Los peatones de la vereda de enfrente comenzaron a cruzar la calle y los golpistas se pusieron nerviosos. Alguien gritó: “Somos del CONADE”. Entonces, los paramilitares descargaron sus armas al aire para dispersar a los curiosos.
Los vehículos estaban con los motores encendidos y arrancaron rumbo a Miraflores. Apenas llegaron al Estado Mayor, los presos políticos fueron obligados a pasar por el llamado “callejón oscuro”, donde recibieron patadas, puñetes, golpes de laque y culatazos. 

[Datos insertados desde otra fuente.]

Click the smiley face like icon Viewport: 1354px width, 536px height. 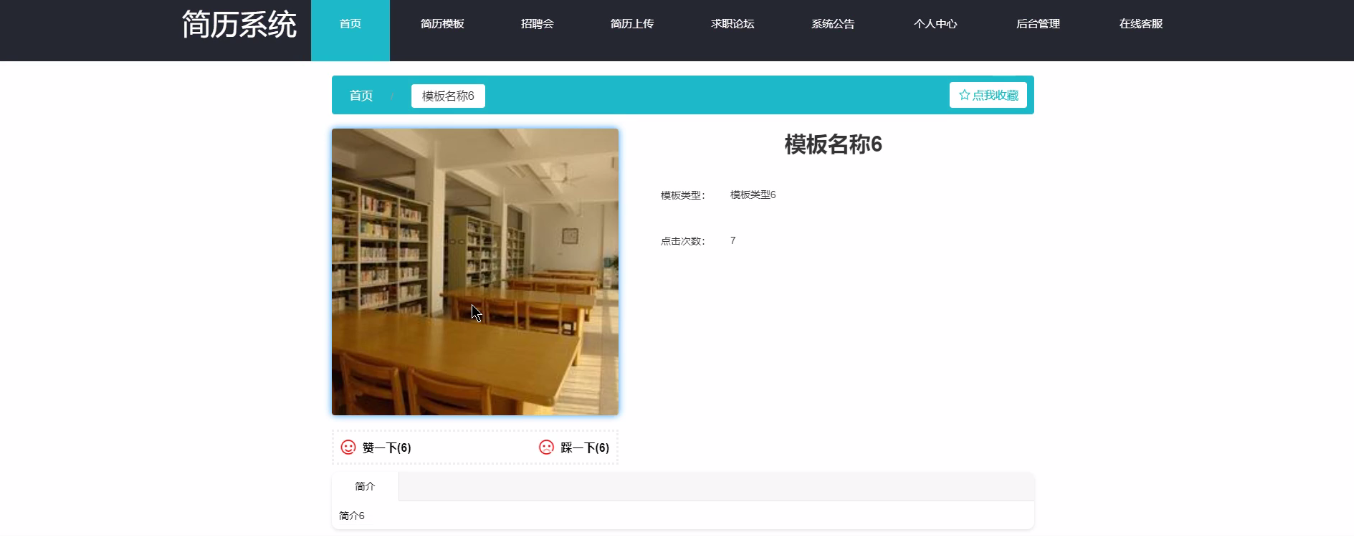pos(348,448)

Al final del “callejón” estaba Luis Arce Gómez, que recibió a Simón Reyes con la brutalidad de un “carnicero”, dejándolo muy mal herido.

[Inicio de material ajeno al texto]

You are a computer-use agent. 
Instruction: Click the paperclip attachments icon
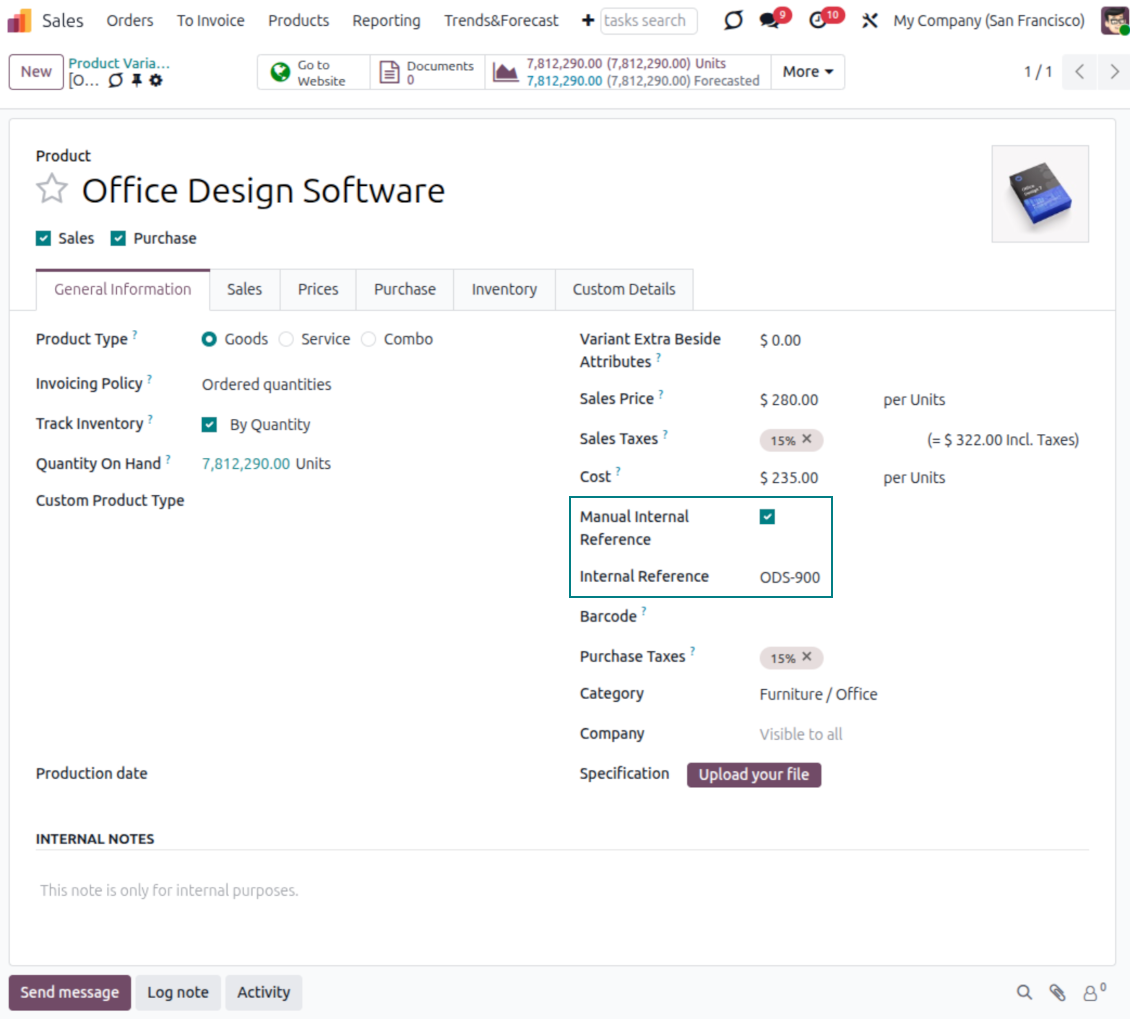click(x=1057, y=992)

Luis García Meza y Luis Arce Gómez
Luego de un lapso, a eso de las 14 horas, los presos fueron trasladados a las caballerizas, donde los despojaron de sus zapatos, de alguna ropa, de relojes, anillos, dinero y documentación personal. De rato en rato eran insultados y golpeados por paramilitares bolivianos y argentinos. 
Tras plantonearlos “vista al mar” con las manos en la nuca durante horas, los torturadores les ordenaron echarse de cara sobre el estiércol para caminar sobre sus espaldas. Pasadas unas horas, otra vez volvieron al plantón.
— El del final se está muriendo, mi Mayor — alertó un soldado a su superior. El militar ni se inmutó. 
Más tarde volvió Arce Gómez y pasó una especie de “revista” con el afán de reconocer a sus víctimas. Con las yemas de su mano derecha alzó uno por uno la cabeza de los defensores de la democracia, entre quienes había sindicalistas, políticos, periodistas, sacerdotes y monjas. 
¡Hagan desaparecer esos dos muertos! 
Los cuerpos de Marcelo y Carlos fueron transportados en una sola ambulancia. Un testigo militar reveló, 36 años después de aquel infausto día, que Marcelo estaba agonizando cuando llegó al Estado Mayor, donde fue torturado sin compasión.

— Por eso tenía moretones en su cuerpo, sólo a una persona viva le salen cardenales y no a un muerto — contó luego de solicitar absoluta reserva. 

Ese mismo testigo, cuando ya se había ido el sol invernal de aquel desgraciado día para Bolivia, escuchó tronar una orden en el Gran Cuartel de Miraflores
— ¡Hagan desaparecer esos dos cuerpos!